WHAT TO PRODUCE: Output nothing except the lines from the one containing "This screenshot has height=207, width=368." through the final line of the data, both included, typed exactly, minus the pictures.

--- START ---

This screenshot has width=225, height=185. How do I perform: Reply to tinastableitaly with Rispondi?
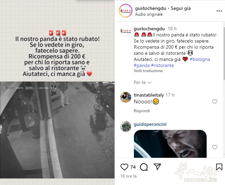pos(142,111)
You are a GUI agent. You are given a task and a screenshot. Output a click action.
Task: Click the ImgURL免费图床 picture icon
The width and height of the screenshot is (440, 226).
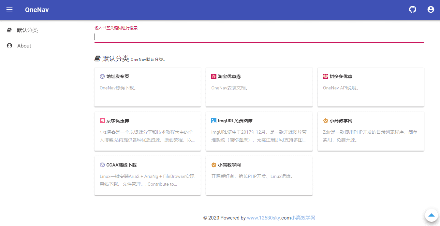[x=214, y=121]
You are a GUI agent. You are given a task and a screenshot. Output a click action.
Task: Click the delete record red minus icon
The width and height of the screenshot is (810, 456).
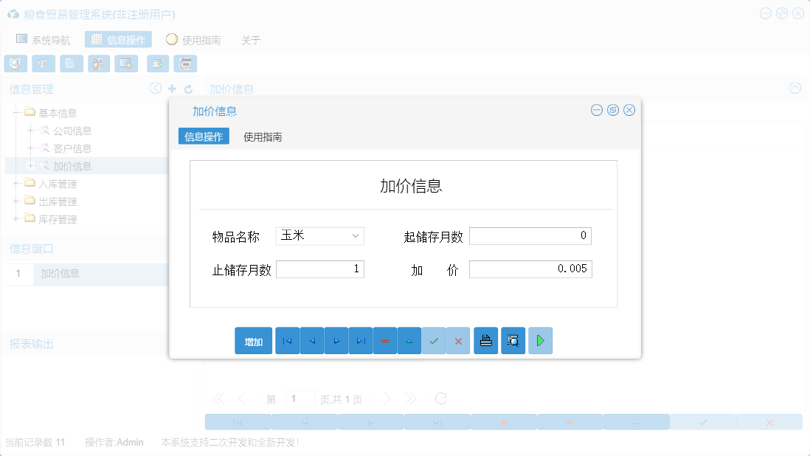(x=385, y=340)
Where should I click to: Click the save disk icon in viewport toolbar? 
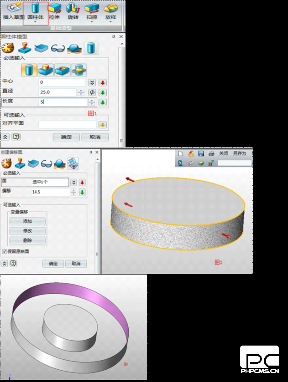(x=201, y=154)
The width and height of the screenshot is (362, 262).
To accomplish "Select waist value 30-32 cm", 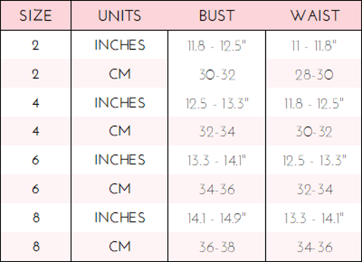I will point(314,132).
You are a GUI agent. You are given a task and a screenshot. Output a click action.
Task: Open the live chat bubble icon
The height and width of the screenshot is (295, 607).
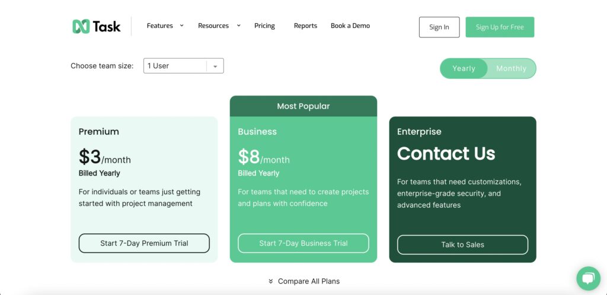click(588, 278)
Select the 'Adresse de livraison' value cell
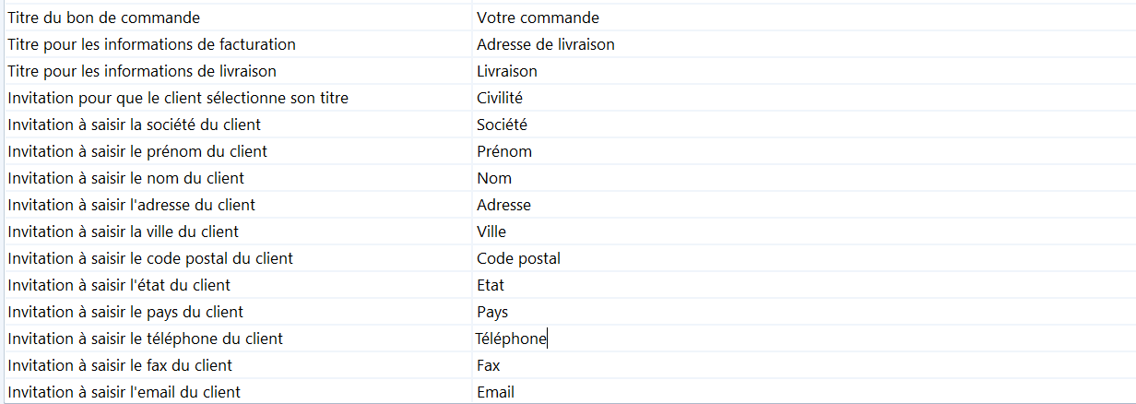Image resolution: width=1136 pixels, height=404 pixels. [546, 44]
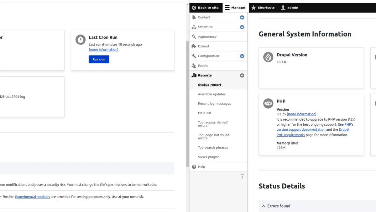
Task: Select Available updates in the sidebar
Action: pyautogui.click(x=212, y=94)
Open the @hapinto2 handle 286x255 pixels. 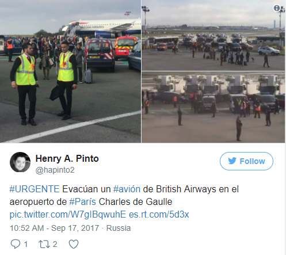(55, 170)
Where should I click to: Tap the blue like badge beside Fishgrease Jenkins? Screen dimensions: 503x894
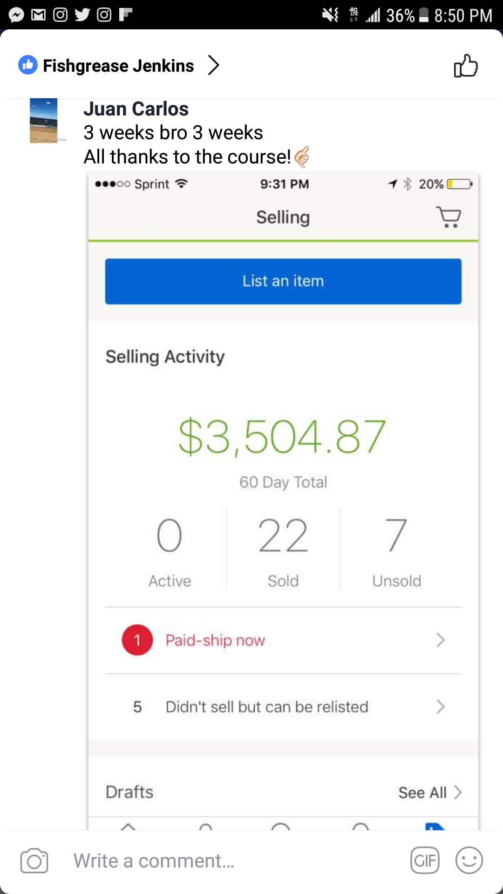coord(28,65)
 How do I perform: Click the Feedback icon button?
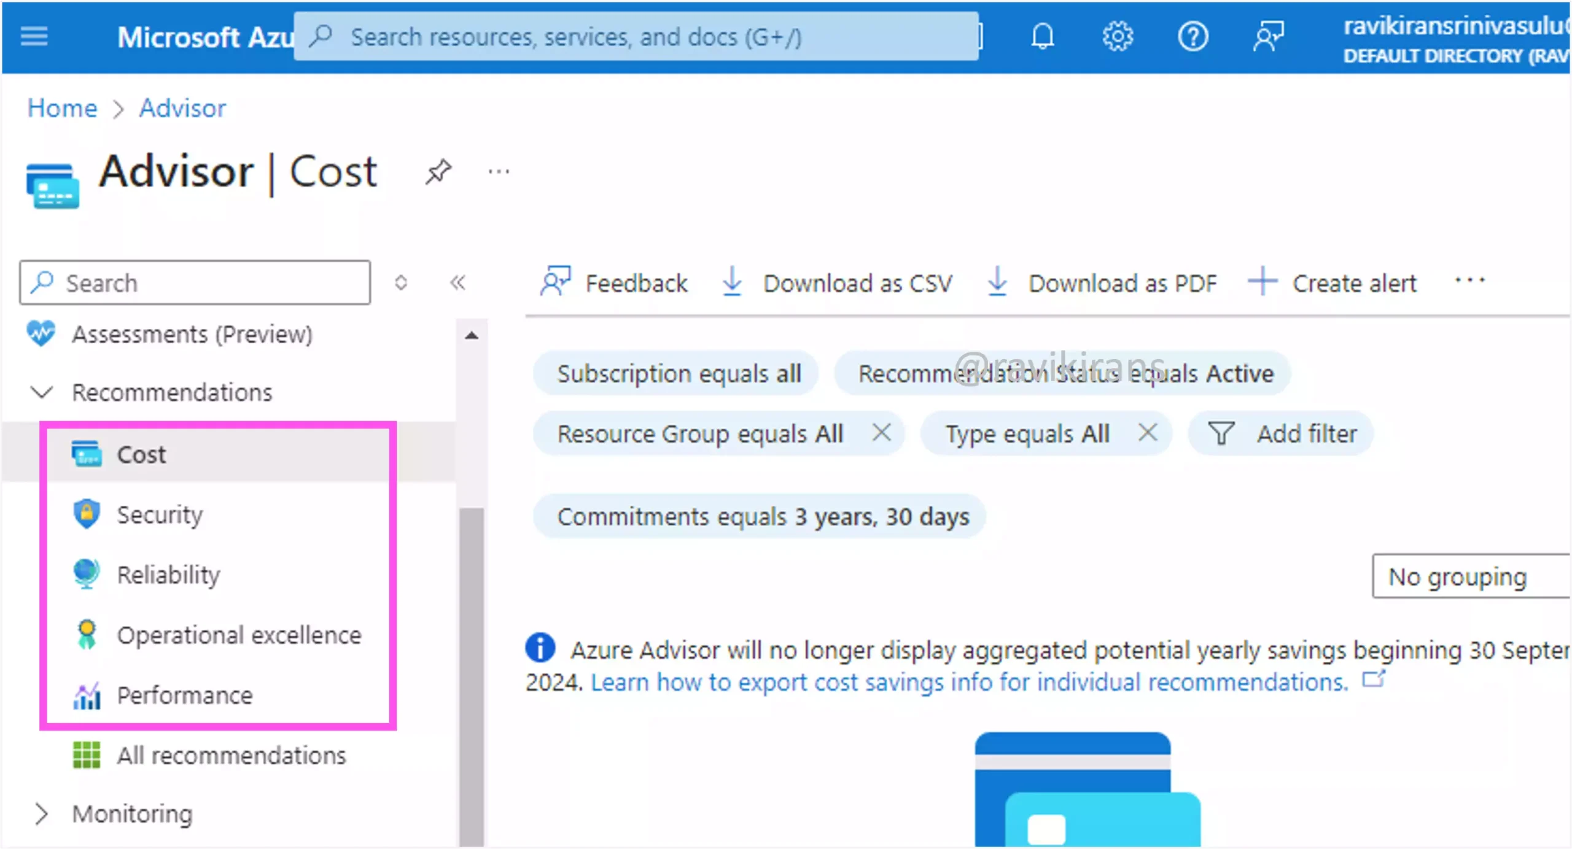554,281
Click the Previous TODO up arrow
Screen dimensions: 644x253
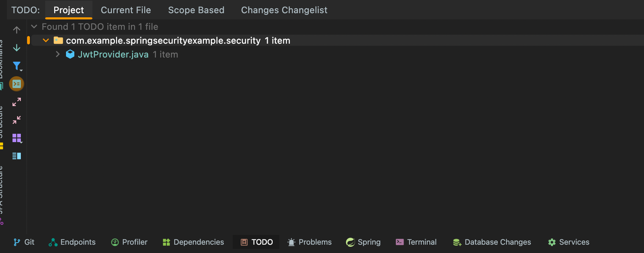[16, 30]
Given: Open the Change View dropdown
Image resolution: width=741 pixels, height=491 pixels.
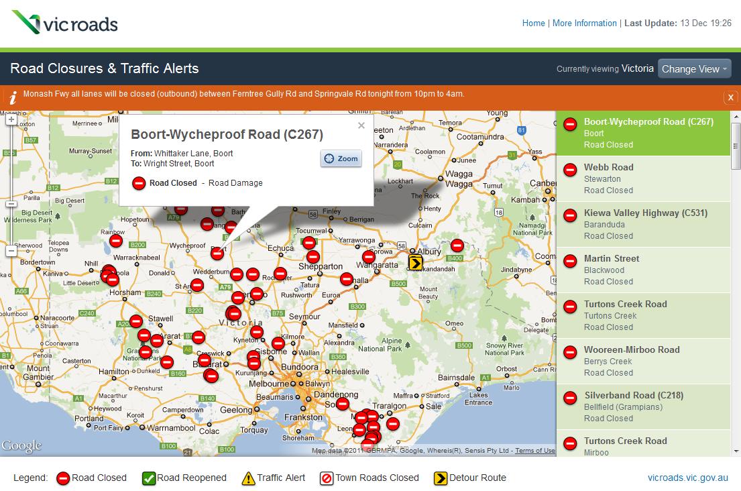Looking at the screenshot, I should pos(694,68).
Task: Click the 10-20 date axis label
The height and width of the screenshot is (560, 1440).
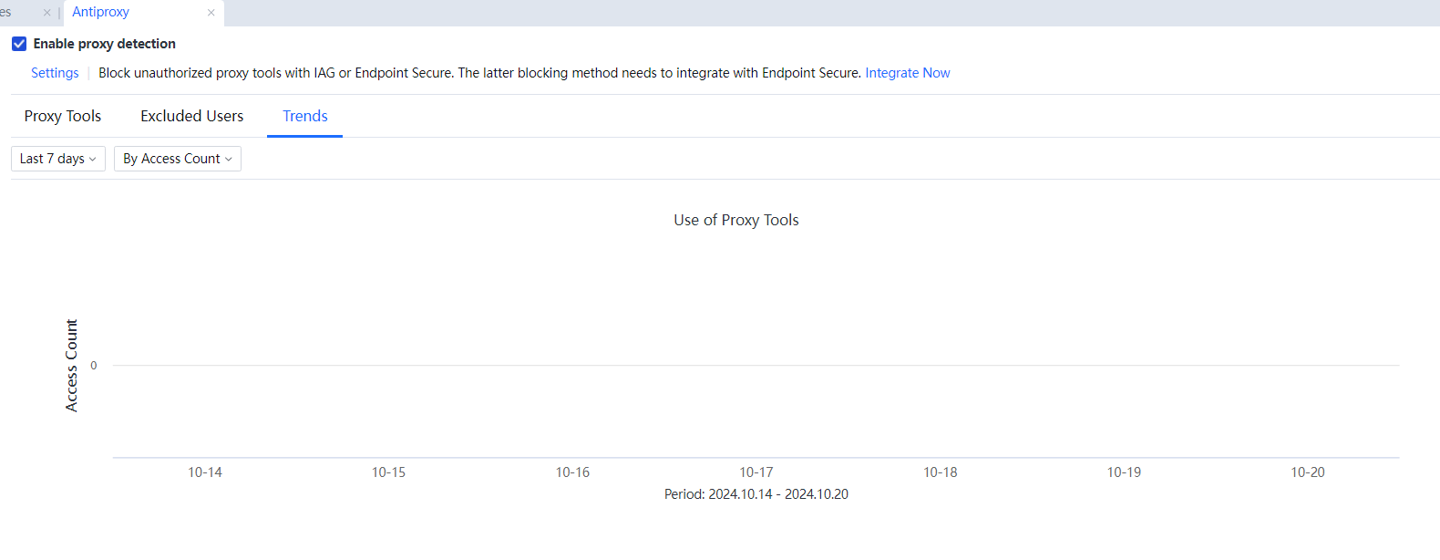Action: click(1307, 472)
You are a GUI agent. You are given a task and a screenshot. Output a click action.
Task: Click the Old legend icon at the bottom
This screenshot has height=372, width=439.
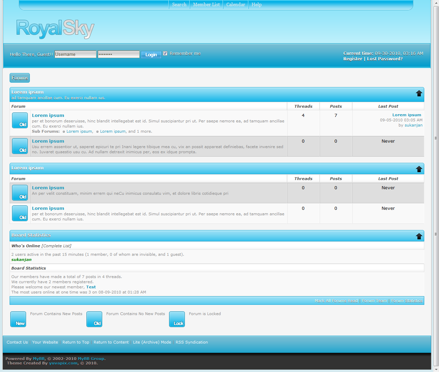click(x=94, y=319)
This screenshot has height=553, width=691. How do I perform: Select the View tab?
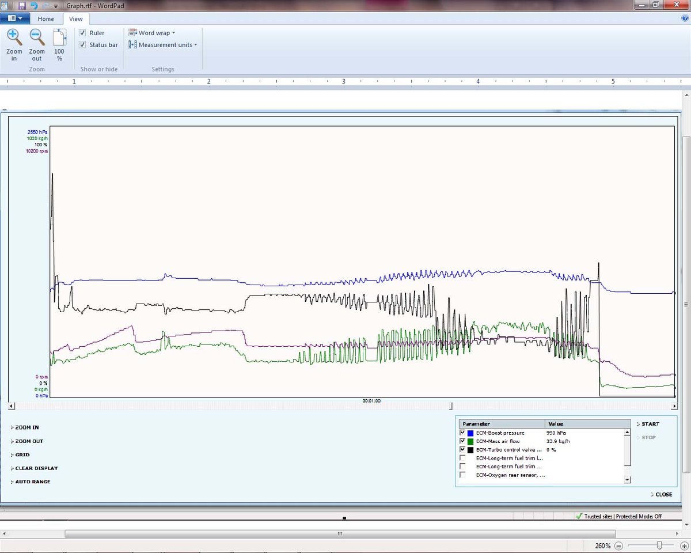(x=75, y=18)
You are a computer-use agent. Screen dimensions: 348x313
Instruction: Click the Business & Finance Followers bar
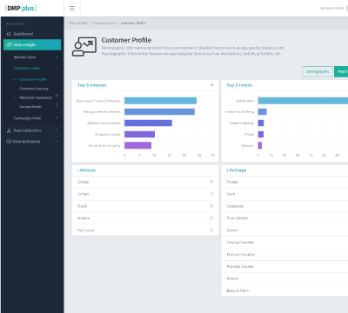pyautogui.click(x=160, y=101)
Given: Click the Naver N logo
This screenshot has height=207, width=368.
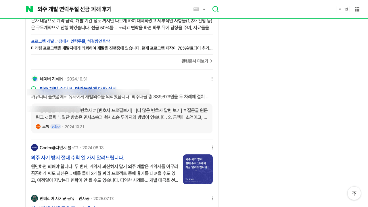Looking at the screenshot, I should [29, 9].
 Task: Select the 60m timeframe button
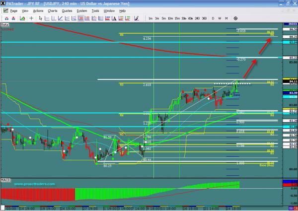point(190,18)
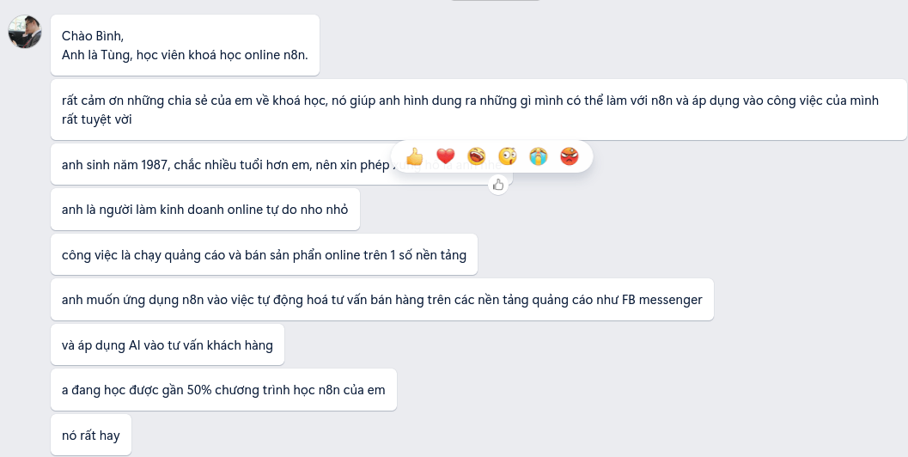Click the message mentioning born in 1987
Image resolution: width=908 pixels, height=457 pixels.
point(282,164)
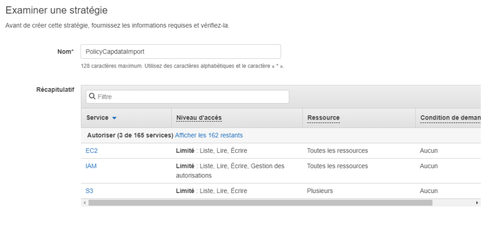
Task: Click the Service column sort arrow
Action: tap(114, 118)
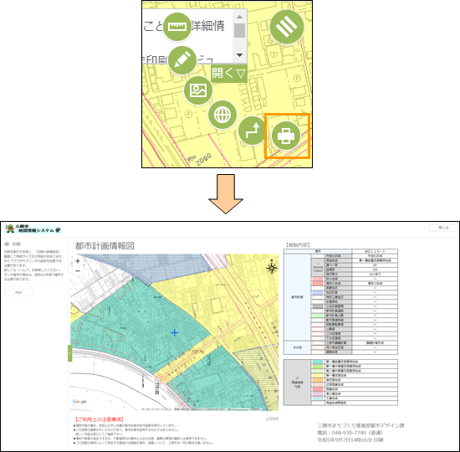Screen dimensions: 460x452
Task: Zoom in with the map plus button
Action: point(78,261)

--- END ---

THE COMPLETED TASK:
This screenshot has height=207, width=368.
Looking at the screenshot, I should [29, 9].
 Task: Select the 60m timeframe button
point(190,18)
Click the message mentioning born in 1987
Image resolution: width=908 pixels, height=457 pixels.
point(282,164)
Task: Click the Service column sort arrow
Action: tap(114, 118)
Screen dimensions: 460x452
Task: Zoom in with the map plus button
Action: point(78,261)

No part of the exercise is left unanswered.